What must we say, then, about the legalistic concept that would make man God's equal in his relationship to the new covenant? It is sacri-legious presumption, to say the least. Yet there are those who boastingly speak of their "obedience" to the new covenant as if it were of the same significance and importance as God's work in making this covenant with them. Such a concept virtually makes salvation in Christ a matter of human merit as well as of divine merit; thus it tacitly negates the grace of God. But when one truly recognizes his spiritual poverty in sin and his utter need of God's mercy, he cannot possibly equate his obedience to the gospel with the rich provisions made for his salvation by the love and grace of God. Such obedience can only be the reaching out of humility and trust to receive the free, unmerited gift of salvation in Christ. Such obedience will not glorify self but God.

 

"What moved God to make the covenant of grace? His own free mercy and grace, for when He made it we were like forlorn bastards and half-dead foundlings that were cast out in the open field to die in their own blood when our Lord came by and made a covenant with us" (Samuel Rutherford).

 

 

Questions

  • What is the literal meaning of suneidesis? How many times does it appear in the New Testament? In whose writings does it appear most often?

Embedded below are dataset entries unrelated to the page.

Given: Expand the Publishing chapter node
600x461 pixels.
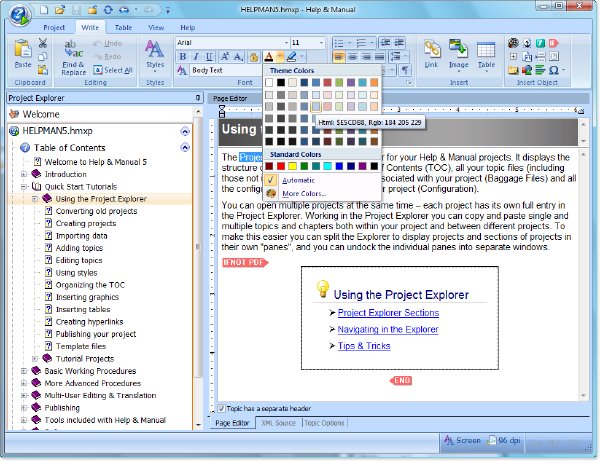Looking at the screenshot, I should tap(24, 408).
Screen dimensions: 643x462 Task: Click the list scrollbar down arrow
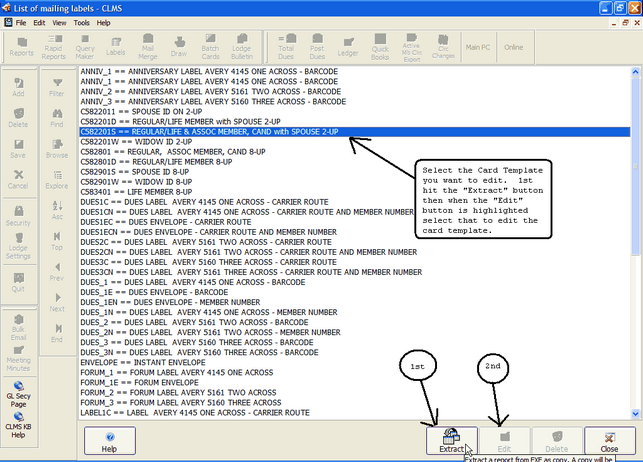coord(636,412)
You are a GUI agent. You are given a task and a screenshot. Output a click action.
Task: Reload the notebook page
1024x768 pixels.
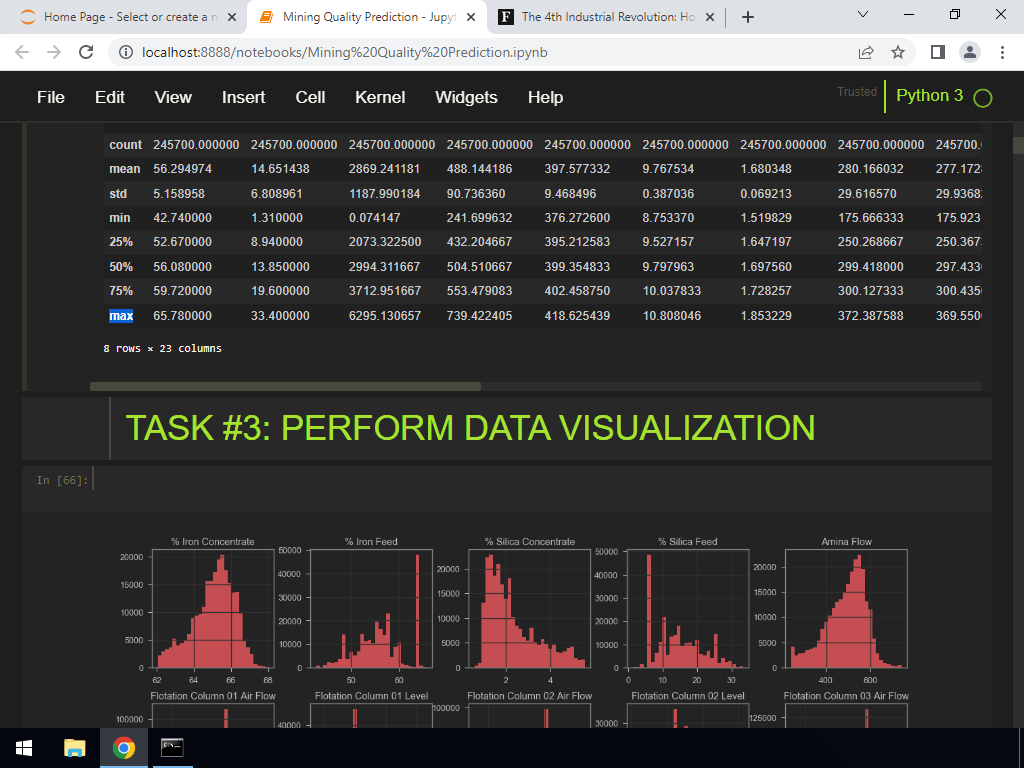85,52
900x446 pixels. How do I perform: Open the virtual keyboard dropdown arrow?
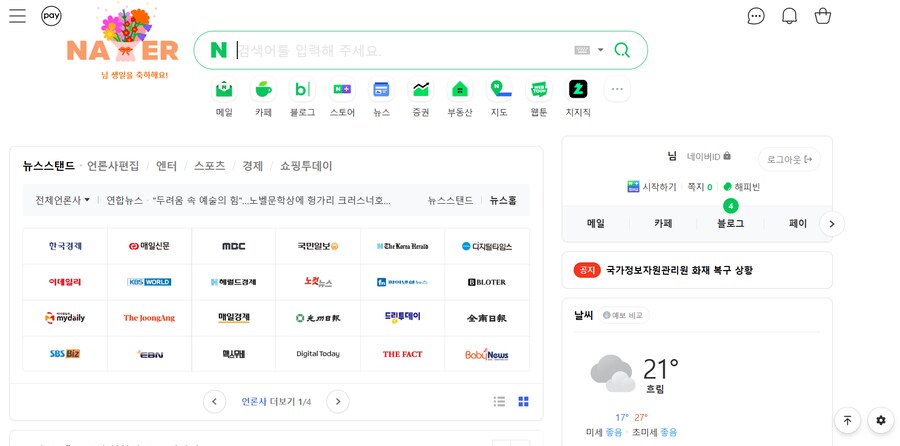(x=601, y=50)
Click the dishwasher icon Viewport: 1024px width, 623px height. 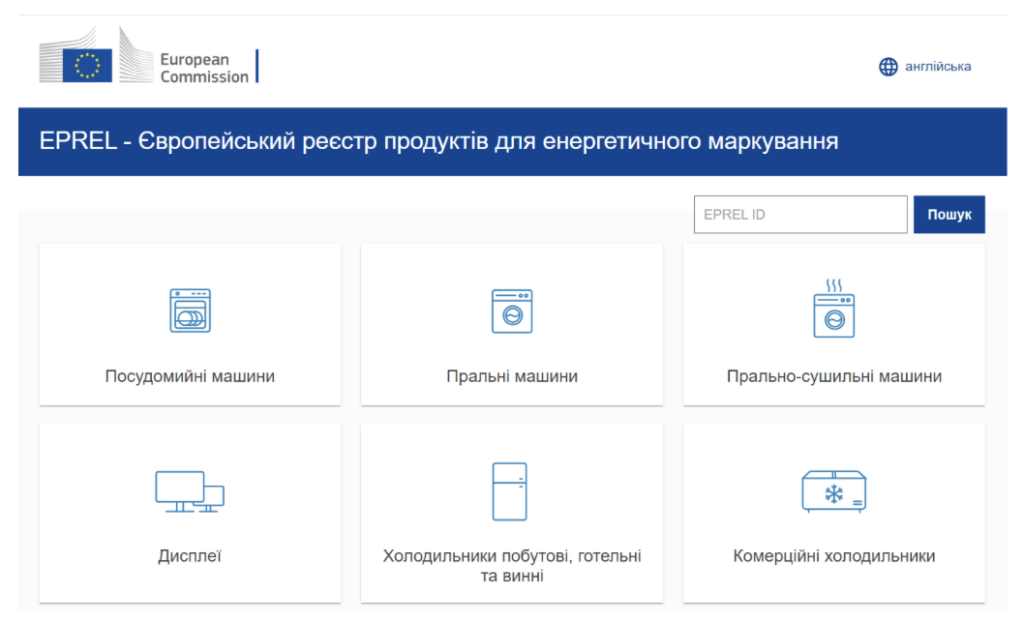[190, 311]
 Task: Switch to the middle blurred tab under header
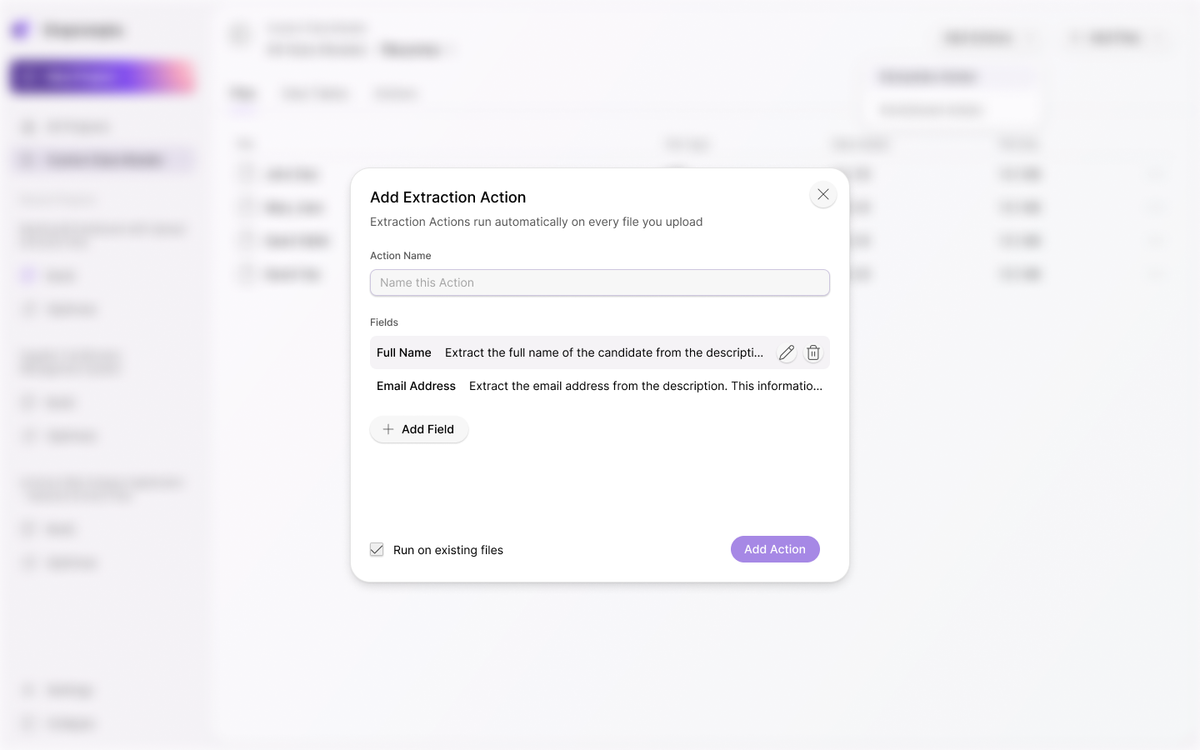pyautogui.click(x=315, y=94)
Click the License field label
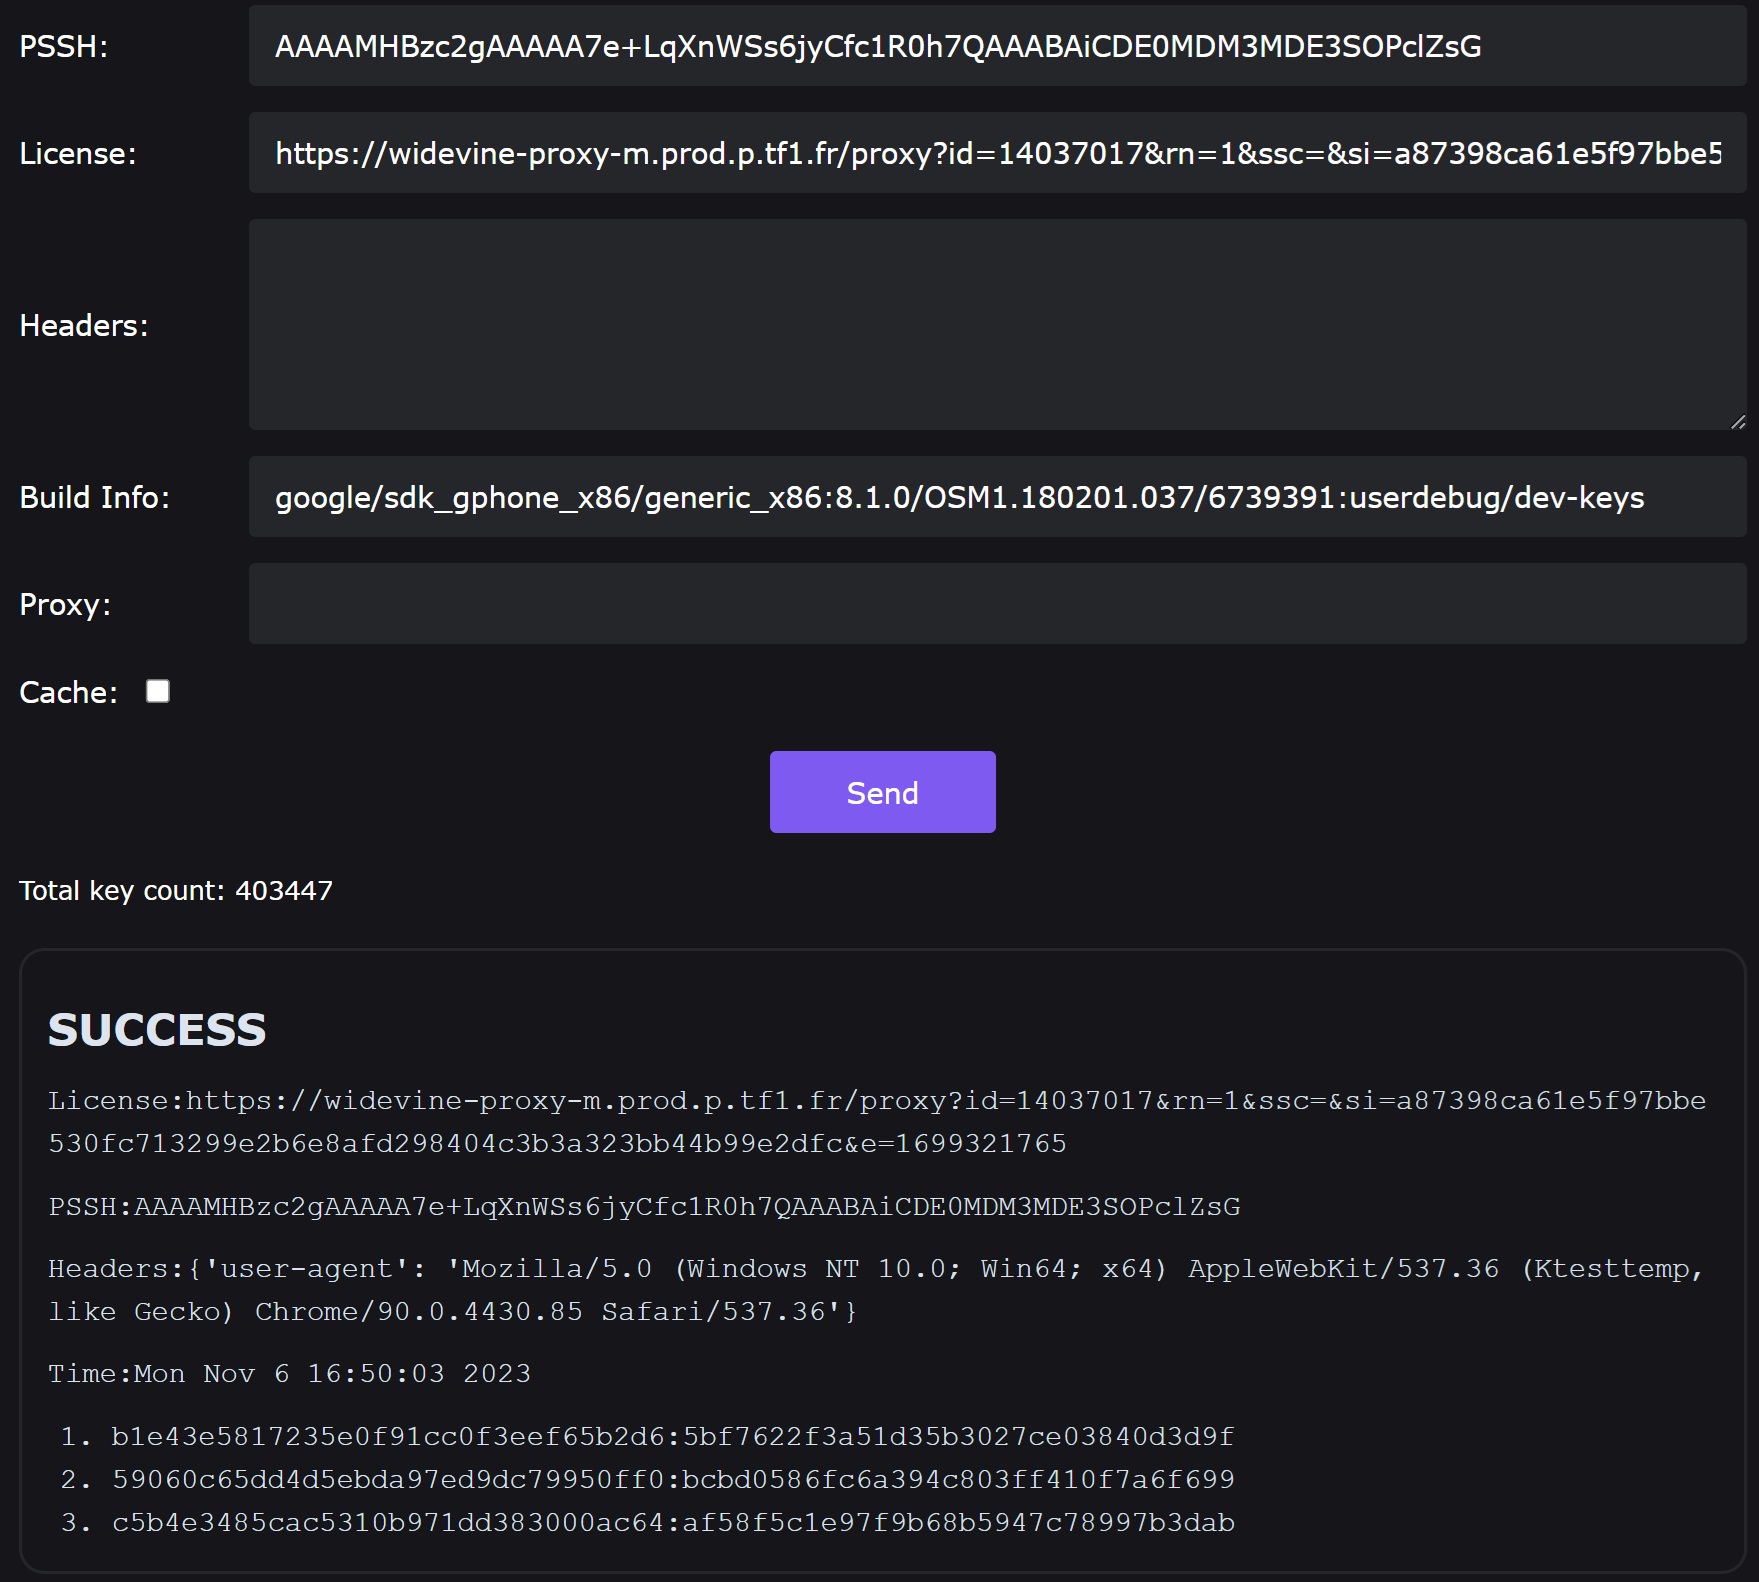1759x1582 pixels. [x=78, y=154]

  • What concept does suneidesis primarily designate in the New Testament?

  • What is the role of conscience, suneidesis, in the moral realm?

  • Discuss some passages which deal with conscience as it approves what one deems to be right and prompts him to obey the right.

  • Why cannot conscience be the final, infallible authority in determining what is right and wrong?

  • When does a person's conscience receive God's approval?

  • What danger confronts the person who persistently acts contrary to his conscience?

  • What does the word diatheke primarily signify?

  • Give some examples of the use of diatheke in the Septuagint to designate a promise, agreement, or covenant God made with man?

  • What is the difference between the meaning of diatheke and suntheke?

  • Why does the New Testament never use suntheke but always diatheke to designate the agreement God has made with man through Christ?

  • Why is the new covenant superior to the old covenant? See Hebrews 7:22; Hebrews 8:6-12; Hebrews 12:24; Hebrews 13:20.